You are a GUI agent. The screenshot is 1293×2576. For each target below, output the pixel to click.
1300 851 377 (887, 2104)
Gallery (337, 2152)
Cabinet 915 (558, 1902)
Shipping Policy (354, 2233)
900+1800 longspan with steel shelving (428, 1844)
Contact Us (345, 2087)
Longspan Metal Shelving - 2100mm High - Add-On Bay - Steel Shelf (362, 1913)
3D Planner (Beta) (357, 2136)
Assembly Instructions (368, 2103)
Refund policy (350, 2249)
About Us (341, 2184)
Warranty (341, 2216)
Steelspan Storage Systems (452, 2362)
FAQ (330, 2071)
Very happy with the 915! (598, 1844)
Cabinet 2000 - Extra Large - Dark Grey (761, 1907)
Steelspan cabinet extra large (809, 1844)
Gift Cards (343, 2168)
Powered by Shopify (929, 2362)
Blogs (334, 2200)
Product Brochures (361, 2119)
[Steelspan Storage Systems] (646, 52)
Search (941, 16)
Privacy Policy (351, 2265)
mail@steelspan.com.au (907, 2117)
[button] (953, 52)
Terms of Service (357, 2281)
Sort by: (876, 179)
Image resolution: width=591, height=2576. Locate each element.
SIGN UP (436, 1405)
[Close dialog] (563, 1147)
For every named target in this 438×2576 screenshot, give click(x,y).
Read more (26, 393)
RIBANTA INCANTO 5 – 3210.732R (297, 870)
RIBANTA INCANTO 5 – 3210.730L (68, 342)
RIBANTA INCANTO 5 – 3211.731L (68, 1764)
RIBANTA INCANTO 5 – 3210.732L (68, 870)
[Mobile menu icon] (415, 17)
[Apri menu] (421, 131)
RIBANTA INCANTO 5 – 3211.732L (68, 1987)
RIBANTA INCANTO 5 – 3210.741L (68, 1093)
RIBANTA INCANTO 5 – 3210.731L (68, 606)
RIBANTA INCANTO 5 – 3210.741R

- **Task instructions**: Lines of the listing above that contain the word "Storage" must all be copied.

- **Response**:
Steelspan Storage Systems (452, 2362)
[Steelspan Storage Systems] (646, 52)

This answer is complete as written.